Several studies have suggested an etiological role for hypercholesterolemia in the pathogenesis of breast cancer and prostate cancer (PCa). However, the molecular mechanisms that underlie and mediate the hypercholesterolemia-fostered increased risk for breast cancer and PCa are yet to be determined. The discovery that the most abundant cholesterol oxidized metabolite in the plasma, 27 hydroxycholesterol (27-OHC), is a selective estrogen receptor modulator (SERM) and an agonist of Liver X receptors (LXR) partially fills the void in our understanding and knowledge of the mechanisms that may link hypercholesterolemia to development and progression of breast cancer and PCa. The wide spectrum and repertoire of SERM and LXR-dependent effects of 27-OHC in the context of all facets and aspects of breast cancer and prostate cancer biology are reviewed in this manuscript in a very comprehensive manner.
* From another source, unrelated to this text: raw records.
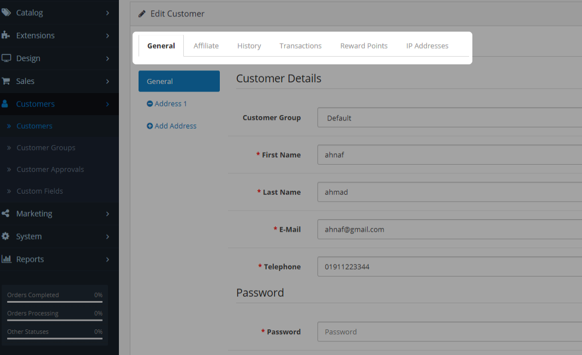Screen dimensions: 582x355
Task: Switch to the Affiliate tab
Action: pos(206,46)
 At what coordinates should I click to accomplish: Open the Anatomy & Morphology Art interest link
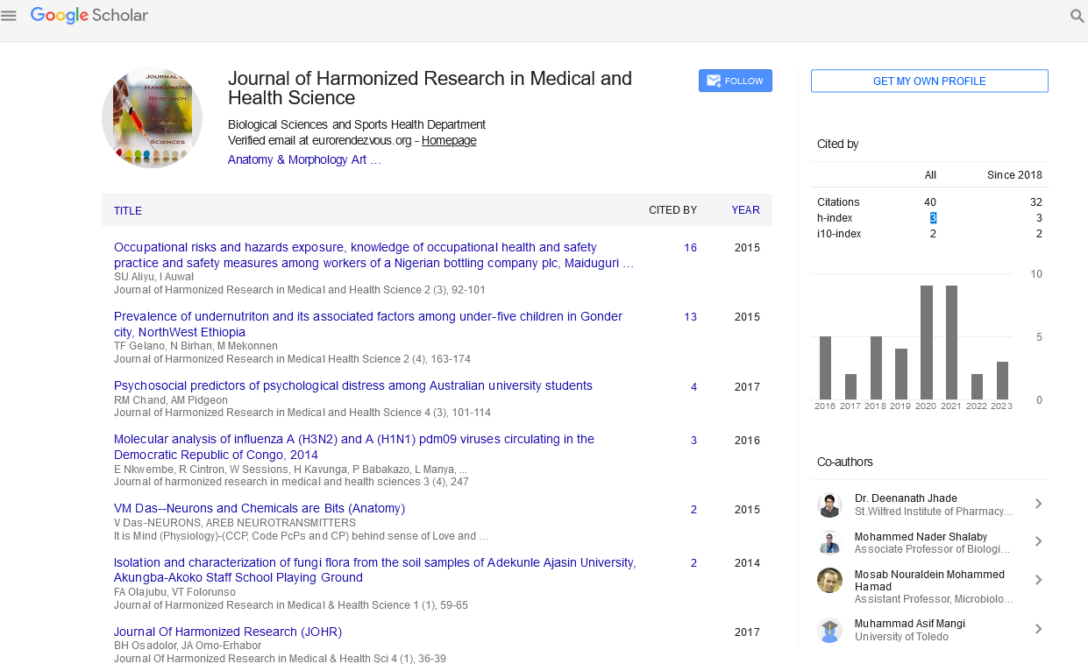(x=303, y=159)

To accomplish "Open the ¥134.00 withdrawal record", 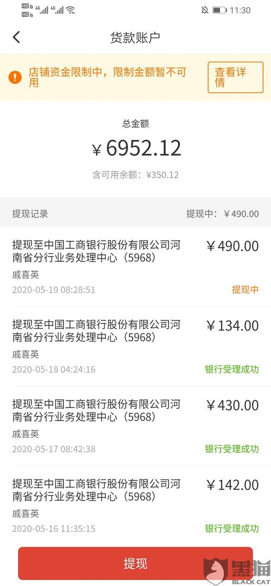I will (136, 346).
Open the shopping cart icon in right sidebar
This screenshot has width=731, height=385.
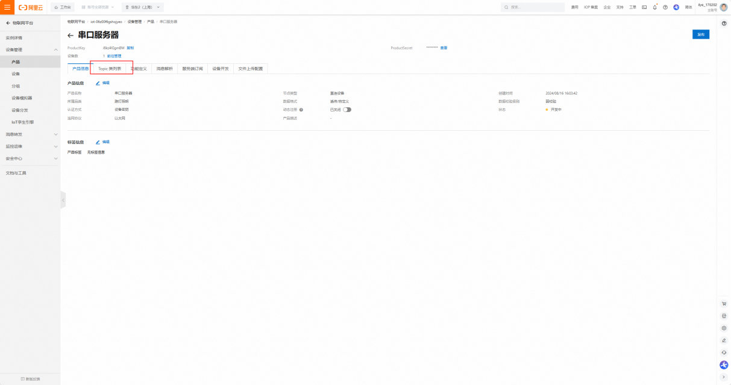point(724,304)
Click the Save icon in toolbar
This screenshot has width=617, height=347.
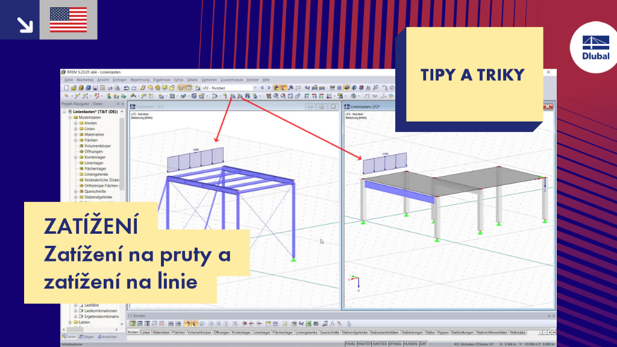coord(95,88)
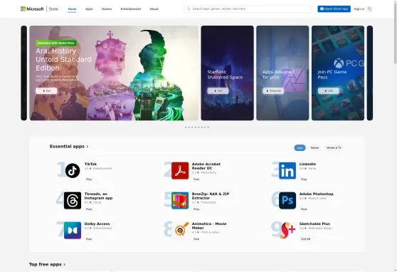
Task: Toggle the Apps filter pill
Action: [300, 148]
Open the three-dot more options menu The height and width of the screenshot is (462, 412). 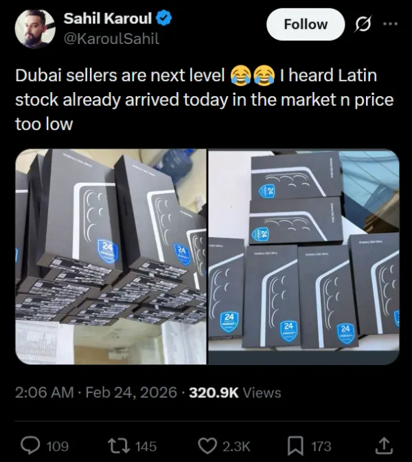389,24
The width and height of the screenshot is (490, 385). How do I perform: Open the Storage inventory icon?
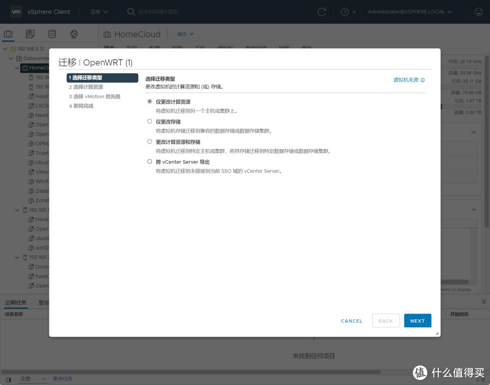(51, 34)
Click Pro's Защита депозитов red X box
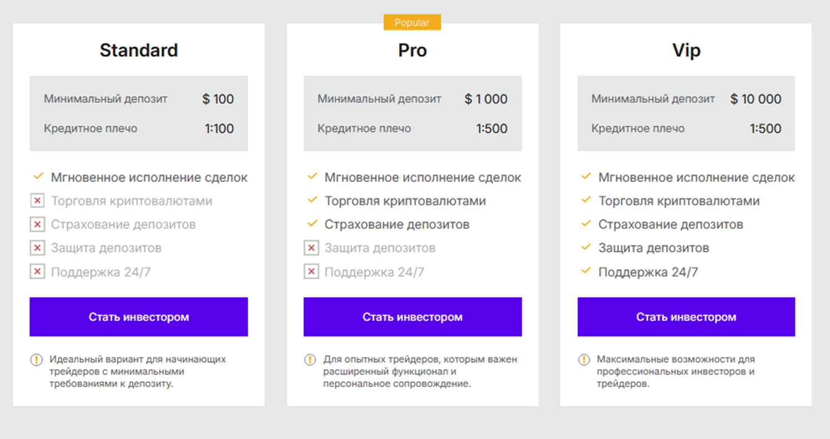830x439 pixels. coord(311,248)
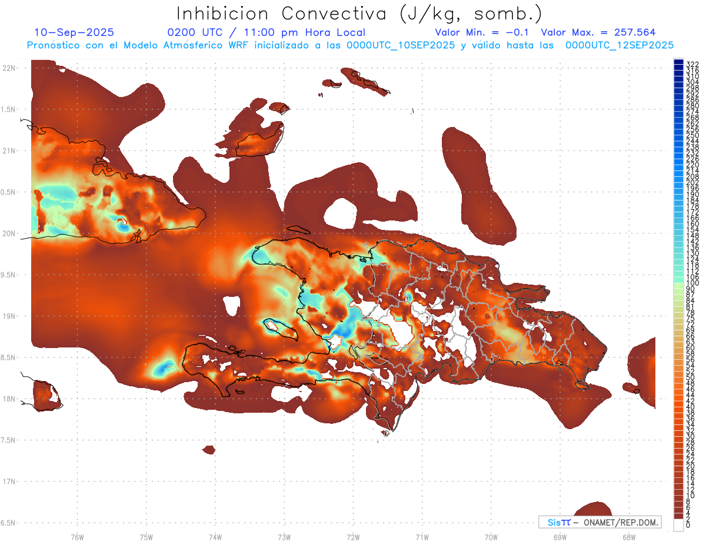Select the Valor Min. = -0.1 text
Viewport: 706px width, 545px height.
[485, 32]
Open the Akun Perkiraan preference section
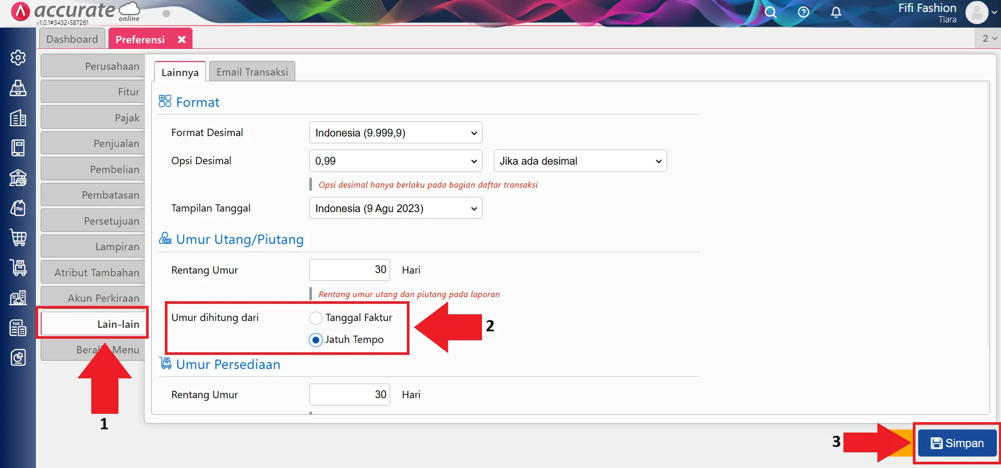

This review highlights recent findings pertaining to the role of 27-OHC in breast cancer and PCa and delineates the signaling mechanisms involved in the governing of different facets of tumor biology, that include tumor cell proliferation, epithelial-mesenchymal transition (EMT), as well as tumor cell invasion, migration, and metastasis. We also discuss the limitations of contemporary studies and lack of our comprehension of the entire gamut of effects exerted by 27-OHC that may be relevant to the pathogenesis of breast cancer and PCa. We unveil and propose potential future directions of research that may further our understanding of the role of 27-OHC in breast cancer and PCa and help design therapeutic interventions against endocrine therapy-resistant breast cancer and PCa.